Pahimi Padacket Albert (Ppa) a défendu le programme politique de son gouvernement de transition devant les députés de la 3ème législature, dont le mandat n’a fait que se prolonger jusqu’à ce que le décès du président de la République mette fin au fonctionnement constitutionnel de la République, suite à l’accaparement du pouvoir par un groupe de militaires. Là encore, le rallonge leur est accordé par la junte jusqu’à ce que soit mis en place, un Conseil national de transition.

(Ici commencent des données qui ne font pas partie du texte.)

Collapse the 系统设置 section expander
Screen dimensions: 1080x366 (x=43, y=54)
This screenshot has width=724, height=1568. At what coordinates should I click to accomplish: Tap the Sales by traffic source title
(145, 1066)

Ce 14 mai, les députés ont été appelés à l’hémicycle pour apprécier le programme du gouvernement de transition présidé par Ppa. Les parlementaires n’ont pas changé leurs habitudes d’avant le décès du président de la République. Les opposants se sont évertués à critiquer le programme politique du gouvernement de transition. Mais comme toujours, les députés de la majorité (Mouvement patriotique du salut et partis alliés) se sont rangés du côté du gouvernement de transition pour le défendre becs et ongles.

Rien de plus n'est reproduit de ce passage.